In terms of ratings, instead of the classic 1-5 scale I'll use the Not Recommended-Recommended-Highly Recommended scale. Since I did my own research on the quality of the books prior to reading them, there's an inherent selection bias regarding their quality, which means that on a 1-5 scale I'd probably end up never using anything below a 3 -- and even giving a 3 would be somewhat rare! This particular post is going to be somewhat uniform when it comes to ratings, I just had to start with books that I really, really liked.

Designing Data-Intensive Applications by Martin Kleppmann

I was somewhat hesitant to pick up this book despite its stellar reviews -- it's a long one with a lot of depth on topics that at first sight seemed kind of specific to engineers working on Google/Facebook/Netflix-scale projects. While I wasn't entirely wrong on the scale of projects the book caters to, boy was I wrong about how relevant and useful I'd find the information.

Designing Data-Intensive Applications deals with 3 major topics:

  • Reliability
  • Scalability
  • Maintainability

Every one of these topics is not only treated with clear, in-depth explanations and trade-off analyses of the solutions it presents, the book also points you towards other resources and research papers in case you want even more depth.

Out of all the books I've read over the past year this was the only one that just kept teaching me new things. I genuinely believe that any engineer with a few years of experience beneath their belt would benefit greatly from having read this book. It's a decently long read coming in at ~600 pages, but unless you're one of the people writing the research papers that this book's referencing, reading it will be worth the time investment. Seriously, just read it.

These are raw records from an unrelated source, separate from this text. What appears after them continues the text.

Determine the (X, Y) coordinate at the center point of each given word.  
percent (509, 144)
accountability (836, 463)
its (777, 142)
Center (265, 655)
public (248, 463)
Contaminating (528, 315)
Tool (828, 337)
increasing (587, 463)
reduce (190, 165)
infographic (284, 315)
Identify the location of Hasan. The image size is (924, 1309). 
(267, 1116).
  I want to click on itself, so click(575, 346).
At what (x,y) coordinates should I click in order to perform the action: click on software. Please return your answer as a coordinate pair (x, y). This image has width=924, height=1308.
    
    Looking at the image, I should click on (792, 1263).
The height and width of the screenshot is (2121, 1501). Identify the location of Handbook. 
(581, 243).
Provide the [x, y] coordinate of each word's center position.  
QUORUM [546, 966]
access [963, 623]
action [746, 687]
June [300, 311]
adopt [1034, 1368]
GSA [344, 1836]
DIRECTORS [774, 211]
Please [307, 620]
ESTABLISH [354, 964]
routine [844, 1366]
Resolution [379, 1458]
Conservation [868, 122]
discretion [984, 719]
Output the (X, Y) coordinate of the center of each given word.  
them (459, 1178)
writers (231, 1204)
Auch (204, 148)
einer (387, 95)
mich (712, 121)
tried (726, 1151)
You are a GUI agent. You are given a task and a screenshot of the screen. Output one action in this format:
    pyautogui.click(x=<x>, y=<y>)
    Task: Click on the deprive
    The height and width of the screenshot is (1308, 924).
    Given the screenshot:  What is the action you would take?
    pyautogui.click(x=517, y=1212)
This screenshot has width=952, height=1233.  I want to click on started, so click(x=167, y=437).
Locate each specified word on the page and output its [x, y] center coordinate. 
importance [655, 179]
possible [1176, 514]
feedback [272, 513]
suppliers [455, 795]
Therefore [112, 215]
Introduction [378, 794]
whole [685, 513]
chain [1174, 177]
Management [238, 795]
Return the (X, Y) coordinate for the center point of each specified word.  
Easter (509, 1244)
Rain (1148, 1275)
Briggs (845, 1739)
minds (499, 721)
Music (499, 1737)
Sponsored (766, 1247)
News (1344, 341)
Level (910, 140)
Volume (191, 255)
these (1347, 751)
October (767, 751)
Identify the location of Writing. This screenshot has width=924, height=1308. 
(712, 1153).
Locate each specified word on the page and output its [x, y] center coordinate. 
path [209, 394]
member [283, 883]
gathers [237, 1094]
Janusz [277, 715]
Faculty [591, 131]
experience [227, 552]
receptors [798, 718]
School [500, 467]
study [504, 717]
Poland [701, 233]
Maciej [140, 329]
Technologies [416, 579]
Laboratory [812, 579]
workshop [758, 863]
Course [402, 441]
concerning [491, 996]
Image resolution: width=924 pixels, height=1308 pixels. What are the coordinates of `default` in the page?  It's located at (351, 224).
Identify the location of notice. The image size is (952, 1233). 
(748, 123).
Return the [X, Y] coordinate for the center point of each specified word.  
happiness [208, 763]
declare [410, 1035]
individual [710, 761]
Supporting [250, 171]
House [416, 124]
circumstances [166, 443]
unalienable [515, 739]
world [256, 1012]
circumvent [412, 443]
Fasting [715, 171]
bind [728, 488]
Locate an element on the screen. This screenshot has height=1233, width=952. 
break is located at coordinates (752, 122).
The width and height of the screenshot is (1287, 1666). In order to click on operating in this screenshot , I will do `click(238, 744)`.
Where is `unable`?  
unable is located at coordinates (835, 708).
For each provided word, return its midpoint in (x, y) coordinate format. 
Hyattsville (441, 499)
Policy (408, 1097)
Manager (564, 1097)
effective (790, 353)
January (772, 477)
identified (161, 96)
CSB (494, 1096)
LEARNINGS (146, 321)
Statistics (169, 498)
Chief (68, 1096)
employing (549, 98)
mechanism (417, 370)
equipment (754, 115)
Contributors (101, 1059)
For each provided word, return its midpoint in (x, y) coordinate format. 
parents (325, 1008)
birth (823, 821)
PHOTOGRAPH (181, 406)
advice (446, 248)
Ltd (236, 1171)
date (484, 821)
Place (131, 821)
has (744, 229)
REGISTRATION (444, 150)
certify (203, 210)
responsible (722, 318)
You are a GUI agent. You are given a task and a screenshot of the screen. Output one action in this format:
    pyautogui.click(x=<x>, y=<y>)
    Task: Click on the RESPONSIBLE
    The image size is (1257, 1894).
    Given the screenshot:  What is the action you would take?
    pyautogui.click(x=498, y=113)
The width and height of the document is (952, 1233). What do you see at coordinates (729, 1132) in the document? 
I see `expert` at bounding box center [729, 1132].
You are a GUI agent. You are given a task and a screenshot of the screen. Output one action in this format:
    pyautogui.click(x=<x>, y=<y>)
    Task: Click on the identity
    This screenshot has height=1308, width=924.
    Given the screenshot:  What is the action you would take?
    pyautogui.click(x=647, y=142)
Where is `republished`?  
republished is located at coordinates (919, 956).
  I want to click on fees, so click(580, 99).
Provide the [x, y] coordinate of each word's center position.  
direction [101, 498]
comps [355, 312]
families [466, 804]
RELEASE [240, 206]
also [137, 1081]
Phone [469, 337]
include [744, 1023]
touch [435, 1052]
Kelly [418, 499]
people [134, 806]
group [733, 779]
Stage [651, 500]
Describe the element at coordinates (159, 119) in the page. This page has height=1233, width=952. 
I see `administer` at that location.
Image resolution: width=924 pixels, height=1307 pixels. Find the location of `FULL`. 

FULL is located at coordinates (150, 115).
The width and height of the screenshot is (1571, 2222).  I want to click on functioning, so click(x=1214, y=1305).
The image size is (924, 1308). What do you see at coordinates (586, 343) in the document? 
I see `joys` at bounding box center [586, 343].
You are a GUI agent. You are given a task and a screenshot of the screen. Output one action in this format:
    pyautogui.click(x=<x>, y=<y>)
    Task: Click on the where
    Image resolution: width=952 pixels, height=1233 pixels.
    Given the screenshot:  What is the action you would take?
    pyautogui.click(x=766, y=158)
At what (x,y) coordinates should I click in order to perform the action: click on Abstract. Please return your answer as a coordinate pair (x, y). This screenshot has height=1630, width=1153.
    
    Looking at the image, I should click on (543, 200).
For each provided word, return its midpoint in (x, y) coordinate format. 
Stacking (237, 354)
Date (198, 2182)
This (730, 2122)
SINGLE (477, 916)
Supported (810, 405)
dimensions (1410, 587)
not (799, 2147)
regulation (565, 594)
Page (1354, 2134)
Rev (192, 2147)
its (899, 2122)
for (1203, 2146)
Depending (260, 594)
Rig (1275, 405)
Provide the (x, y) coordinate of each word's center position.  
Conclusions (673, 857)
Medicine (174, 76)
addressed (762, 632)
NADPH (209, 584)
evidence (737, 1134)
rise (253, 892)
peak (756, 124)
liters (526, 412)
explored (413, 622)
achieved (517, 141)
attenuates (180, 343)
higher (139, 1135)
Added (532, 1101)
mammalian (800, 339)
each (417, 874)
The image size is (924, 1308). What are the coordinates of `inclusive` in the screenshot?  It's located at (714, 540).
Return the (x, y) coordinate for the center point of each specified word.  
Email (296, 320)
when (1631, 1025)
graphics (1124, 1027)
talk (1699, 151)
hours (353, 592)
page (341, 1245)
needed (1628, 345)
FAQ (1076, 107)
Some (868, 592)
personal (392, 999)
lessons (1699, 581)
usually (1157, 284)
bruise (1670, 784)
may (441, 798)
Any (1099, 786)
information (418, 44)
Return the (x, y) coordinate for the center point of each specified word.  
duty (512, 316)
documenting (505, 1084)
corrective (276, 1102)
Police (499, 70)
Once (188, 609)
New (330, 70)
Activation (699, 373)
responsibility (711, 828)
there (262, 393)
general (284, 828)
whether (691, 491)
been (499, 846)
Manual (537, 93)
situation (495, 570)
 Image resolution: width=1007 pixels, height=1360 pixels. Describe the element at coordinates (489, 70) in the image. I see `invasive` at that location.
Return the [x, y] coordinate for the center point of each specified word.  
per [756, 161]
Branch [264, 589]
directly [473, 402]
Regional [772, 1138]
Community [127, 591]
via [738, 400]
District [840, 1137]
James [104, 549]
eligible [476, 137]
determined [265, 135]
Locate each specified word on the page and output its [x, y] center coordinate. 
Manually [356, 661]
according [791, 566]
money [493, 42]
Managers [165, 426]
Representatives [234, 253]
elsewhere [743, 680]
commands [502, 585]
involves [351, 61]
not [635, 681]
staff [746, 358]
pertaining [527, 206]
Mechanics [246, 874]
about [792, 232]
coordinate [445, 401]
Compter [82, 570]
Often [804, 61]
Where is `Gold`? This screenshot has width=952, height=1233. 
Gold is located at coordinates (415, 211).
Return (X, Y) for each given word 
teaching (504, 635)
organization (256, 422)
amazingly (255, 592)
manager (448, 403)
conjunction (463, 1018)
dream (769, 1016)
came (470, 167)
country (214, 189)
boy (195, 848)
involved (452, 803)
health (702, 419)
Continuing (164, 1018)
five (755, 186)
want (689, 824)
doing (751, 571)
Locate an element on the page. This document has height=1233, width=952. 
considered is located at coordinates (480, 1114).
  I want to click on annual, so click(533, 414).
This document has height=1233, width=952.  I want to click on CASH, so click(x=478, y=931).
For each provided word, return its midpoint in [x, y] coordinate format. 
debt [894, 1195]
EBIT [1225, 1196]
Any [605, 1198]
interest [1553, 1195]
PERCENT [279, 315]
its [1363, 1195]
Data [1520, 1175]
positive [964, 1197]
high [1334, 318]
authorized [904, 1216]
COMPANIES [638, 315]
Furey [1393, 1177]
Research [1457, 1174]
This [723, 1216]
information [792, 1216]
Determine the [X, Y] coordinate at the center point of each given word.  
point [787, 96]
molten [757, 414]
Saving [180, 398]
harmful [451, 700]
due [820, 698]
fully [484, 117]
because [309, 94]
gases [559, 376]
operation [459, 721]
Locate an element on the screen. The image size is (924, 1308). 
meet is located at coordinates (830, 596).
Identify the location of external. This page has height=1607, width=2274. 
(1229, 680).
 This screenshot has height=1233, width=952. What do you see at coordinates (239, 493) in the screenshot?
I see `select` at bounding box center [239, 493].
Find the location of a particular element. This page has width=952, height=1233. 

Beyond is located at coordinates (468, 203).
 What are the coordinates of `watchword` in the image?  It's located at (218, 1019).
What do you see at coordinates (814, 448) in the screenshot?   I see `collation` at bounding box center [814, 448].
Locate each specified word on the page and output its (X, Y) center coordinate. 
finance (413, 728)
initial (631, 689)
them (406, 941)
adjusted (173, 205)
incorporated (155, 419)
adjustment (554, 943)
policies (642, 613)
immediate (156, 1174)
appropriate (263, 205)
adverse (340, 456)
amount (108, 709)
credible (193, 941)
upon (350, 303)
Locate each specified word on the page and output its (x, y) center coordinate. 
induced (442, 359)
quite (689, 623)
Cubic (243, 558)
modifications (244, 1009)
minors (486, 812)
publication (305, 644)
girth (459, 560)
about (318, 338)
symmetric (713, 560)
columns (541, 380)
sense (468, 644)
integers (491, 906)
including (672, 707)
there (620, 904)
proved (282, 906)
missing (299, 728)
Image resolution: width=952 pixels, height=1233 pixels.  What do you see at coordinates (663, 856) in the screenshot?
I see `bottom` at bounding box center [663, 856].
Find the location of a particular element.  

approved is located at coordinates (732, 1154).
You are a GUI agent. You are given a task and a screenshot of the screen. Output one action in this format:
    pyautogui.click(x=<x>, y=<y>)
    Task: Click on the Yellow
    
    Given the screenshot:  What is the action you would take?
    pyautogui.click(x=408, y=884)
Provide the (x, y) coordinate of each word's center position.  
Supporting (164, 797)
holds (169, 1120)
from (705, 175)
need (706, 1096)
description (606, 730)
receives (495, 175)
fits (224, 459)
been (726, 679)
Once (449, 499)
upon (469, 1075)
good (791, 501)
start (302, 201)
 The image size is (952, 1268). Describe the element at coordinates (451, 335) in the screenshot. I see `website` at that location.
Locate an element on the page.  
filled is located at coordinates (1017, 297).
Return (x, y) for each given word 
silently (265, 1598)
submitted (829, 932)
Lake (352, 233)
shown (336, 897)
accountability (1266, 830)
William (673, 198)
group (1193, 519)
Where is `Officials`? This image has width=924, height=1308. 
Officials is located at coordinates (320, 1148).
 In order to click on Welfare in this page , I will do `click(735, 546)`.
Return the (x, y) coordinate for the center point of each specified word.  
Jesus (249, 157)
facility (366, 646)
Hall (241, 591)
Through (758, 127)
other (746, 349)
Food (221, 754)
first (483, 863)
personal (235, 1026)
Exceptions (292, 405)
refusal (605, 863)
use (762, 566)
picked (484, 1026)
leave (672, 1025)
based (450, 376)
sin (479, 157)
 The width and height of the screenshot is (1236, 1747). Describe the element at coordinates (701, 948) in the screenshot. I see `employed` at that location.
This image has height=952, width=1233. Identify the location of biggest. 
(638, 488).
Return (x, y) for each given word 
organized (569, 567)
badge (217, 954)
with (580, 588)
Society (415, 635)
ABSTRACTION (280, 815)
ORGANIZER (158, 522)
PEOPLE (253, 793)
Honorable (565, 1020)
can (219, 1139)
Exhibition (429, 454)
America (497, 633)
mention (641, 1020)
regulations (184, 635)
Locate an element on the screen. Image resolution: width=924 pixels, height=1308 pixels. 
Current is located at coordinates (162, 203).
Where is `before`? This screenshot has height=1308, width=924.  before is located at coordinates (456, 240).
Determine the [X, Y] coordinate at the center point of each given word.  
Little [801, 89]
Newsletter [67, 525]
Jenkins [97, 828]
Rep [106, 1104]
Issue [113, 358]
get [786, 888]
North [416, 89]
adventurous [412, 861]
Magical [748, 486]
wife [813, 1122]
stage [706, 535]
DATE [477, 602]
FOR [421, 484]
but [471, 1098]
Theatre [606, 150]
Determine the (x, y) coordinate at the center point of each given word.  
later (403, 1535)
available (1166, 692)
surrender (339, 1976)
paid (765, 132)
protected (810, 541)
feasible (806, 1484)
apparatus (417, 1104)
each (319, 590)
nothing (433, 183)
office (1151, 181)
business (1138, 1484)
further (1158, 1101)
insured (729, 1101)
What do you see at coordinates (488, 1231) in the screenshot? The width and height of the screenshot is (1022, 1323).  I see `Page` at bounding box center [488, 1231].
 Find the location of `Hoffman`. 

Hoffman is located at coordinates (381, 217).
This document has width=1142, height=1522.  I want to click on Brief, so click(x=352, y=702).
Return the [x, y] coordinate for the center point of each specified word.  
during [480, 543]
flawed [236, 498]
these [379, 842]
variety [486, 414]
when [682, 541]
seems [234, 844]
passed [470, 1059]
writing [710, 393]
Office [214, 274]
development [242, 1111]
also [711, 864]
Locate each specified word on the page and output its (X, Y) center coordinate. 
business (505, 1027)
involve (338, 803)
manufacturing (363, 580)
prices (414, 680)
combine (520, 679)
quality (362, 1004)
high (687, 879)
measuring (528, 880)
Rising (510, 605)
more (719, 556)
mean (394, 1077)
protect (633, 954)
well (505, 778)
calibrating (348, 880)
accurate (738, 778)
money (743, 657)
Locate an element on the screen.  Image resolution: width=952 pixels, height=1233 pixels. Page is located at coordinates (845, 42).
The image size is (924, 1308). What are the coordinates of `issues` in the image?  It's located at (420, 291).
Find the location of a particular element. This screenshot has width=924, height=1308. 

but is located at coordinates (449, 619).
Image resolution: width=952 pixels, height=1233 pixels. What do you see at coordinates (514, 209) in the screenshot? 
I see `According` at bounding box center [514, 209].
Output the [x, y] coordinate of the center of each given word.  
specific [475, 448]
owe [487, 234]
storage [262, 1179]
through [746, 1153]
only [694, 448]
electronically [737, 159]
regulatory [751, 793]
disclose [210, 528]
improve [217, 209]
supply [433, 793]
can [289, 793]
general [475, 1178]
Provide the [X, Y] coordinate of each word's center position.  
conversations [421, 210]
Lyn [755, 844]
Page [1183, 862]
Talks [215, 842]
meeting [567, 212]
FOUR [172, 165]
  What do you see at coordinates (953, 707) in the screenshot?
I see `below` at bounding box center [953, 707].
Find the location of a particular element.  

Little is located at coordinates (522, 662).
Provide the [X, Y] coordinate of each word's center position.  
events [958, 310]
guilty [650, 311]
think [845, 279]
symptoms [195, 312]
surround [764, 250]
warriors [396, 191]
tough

My rating: Highly recommended

Buy it here: oreilly.com

Refactoring UI by Adam Wathan & Steve Schoger

Getting better at web design is not easy even if you're someone that builds web experiences from scratch regularly. There's also a lack of up-to-date, organized resources on design -- or if there's any I haven't found it yet. That leaves most developers with two options: be clueless about UX and UI or be clueless about UX and UI while you mimic websites that look good.

Now Refactoring UI doesn't promise to be the Holy Bible of web design (and it isn't), but what it does promise is that it'll give developers clear, actionable advice on web design, and that it does.

The basic structure of the book is basically this: it shows you a common design problem, tells you why it's bad, and it provides you with a much nicer looking solution. There's a lot of pictures, there's a lot of actionable advice.

I really, really recommend this book to my fellow visual design-challenged developers. Even if you won't become a one-man UX team, you'll at least be able to recognize a lot of common design errors that you'd otherwise potentially commit yourself. The book is also a quick read too: at ~200 pages with a lot of illustrations this is a light afternoon read that you can always return to if you need a reference.

My rating: Highly Recommended

Buy it here: refactoringui.com

Functional Programming in C# (2nd Edition) by Enrico Buonanno

While I'm decently experienced in FP concepts (more on that in another post?) I decided to give this book a go, because hey, learning more practical applications of FP is always helpful.

This book is a very practical overview of FP in C# (no C# knowledge should be required though), covering the following topics among others:

  • Functional purity
  • Functional composition
  • Currying
  • Partial application of functions
  • Monads (oh no, the m-word!)
  • Event sourcing
  • Laziness

If you're a developer whose keen on learning practical Functional Programming preferably through not-JavaScript, this book is for you. If you're not a C# developer you might also come away with a newfound appreciation for the C# language, so that's a plus! Also, if you're looking to apply these concepts in your next project, make sure you check out language-ext, which is a really neat library that implements most of the FP basic types you'll ever need.